Placebook:That Kind of Attention, but Still Not Those Kind of People

Charlotte Mayor Patrick Cannon. Via the Charlotte Observer.
Charlotte Mayor Patrick Cannon. Via the Charlotte Observer.

Normally, the types of people and things that I report about don’t make front page news. Well, sometimes in the News and Record, but I digress.

And this is the point where I will stop and shamelessly plug my Twitter and Instagram accounts @blackurbanist, where you can find live tweets and photos from today’s Piedmont Together seminar. I’m on the program again, playing myself, well, the version that advocates for transit and writes Placebook’s Daily News every weekday just for you. If you love reading this and keep missing it because it doesn’t show up on social media often enough, subscribe to our email.

Meanwhile, back to the subject at hand. Chicago and sometimes New York and Cleveland get attention for big time city bribes and corruption deals. You know the kind, the kind profiled in American Hustle. Charlotte gets attention for being slow and southern. Well, it used to. Now, along with light rail and snarling traffic, IKEA,  pro teams, major consumer financial operations and lots of expensive apartments and homes, Charlotte has a disgraced mayor.
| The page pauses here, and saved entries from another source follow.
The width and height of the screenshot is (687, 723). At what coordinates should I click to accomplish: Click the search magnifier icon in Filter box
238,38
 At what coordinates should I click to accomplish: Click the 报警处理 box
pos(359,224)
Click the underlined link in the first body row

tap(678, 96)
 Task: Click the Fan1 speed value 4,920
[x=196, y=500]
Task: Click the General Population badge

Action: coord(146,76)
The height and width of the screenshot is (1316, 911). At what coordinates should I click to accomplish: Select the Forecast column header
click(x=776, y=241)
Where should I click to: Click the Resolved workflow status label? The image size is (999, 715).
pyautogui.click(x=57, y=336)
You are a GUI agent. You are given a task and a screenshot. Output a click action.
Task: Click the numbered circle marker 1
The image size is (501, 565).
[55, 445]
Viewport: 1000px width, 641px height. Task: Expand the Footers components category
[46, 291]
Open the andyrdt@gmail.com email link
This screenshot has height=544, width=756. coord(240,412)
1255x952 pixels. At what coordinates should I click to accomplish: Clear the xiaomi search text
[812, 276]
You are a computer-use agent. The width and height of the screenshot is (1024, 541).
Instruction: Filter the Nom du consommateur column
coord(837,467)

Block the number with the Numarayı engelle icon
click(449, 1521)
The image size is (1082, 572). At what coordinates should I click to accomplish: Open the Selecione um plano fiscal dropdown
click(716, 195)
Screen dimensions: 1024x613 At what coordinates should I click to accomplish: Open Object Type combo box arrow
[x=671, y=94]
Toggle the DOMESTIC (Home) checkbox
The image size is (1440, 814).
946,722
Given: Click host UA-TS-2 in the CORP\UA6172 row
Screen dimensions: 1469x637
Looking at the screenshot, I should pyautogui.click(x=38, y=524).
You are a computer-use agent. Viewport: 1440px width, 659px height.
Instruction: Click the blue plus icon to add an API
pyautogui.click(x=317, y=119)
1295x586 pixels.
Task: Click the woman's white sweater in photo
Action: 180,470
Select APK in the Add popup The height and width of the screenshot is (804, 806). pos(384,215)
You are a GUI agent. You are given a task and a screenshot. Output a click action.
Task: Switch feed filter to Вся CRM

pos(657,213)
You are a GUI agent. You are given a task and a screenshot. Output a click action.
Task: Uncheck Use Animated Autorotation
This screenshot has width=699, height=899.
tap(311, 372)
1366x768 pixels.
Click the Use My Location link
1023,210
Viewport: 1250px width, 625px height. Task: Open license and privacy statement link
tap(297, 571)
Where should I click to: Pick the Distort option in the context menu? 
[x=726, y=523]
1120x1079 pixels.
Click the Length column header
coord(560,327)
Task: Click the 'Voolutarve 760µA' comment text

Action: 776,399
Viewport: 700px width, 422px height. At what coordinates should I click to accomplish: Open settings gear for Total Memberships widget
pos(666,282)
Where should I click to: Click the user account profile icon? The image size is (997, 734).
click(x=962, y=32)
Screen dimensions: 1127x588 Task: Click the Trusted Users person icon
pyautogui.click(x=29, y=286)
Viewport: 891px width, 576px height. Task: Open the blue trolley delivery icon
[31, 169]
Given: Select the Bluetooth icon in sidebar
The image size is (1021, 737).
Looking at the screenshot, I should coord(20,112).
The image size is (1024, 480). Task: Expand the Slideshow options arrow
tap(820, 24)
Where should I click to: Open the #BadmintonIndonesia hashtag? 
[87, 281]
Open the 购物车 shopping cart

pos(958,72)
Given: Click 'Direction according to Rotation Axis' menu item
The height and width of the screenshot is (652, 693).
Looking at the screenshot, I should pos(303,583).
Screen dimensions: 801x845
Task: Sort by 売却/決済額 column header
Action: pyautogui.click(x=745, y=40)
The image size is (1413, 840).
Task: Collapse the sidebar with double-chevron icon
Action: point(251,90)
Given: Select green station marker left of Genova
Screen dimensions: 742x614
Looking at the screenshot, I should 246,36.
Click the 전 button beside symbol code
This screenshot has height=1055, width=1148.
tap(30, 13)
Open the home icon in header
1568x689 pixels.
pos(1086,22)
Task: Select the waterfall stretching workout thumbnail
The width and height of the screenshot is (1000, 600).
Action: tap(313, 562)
So does that make us, us meaning the South, equal? Probably not. When Atlanta had its issues over the snow, people just laughed. However, when many of our leaders begin to show the same propensities, do we on the home front just sit back and scoff and laugh? Or do we highlight the people, on the ground and many times still in the city halls, the county courthouses and other government and office buildings that just know to do the right thing.

Think on this issue, but remember, do right by your community, always. The rest of the news:

On this list, Rocky Mount is one of the nation’s smallest dangerous cities.

Someone may get kicked off Downtown Greensboro, Inc.’s board.

More on Greensboro’s Gate City Boulevard’s new zoning restrictions.

What Governor McCrory was like in college.

North Carolina’s part of the federal transportation fund could dry up this summer.

The City of High Point is looking to improve the High Point Theater.

The Guilford County School Board may vote tonight on purchasing a former Catholic school to expand one of its magnet high school programs. Charlotte-Mecklenburg Schools parents have several new school options for their children next fall.

Buncombe, Henderson and Jackson County lead all population growth in Western North Carolina in the past three years.

Asheville is one of USA Today’s six small cities with an awesome food scene.

The City of Fayetteville has forced the auction of the Prince Charles Hotel.

New apartments in Wilmington are expected to ease the demand for multi-family spaces in the city.

And finally, what should North Carolina’s new slogan be?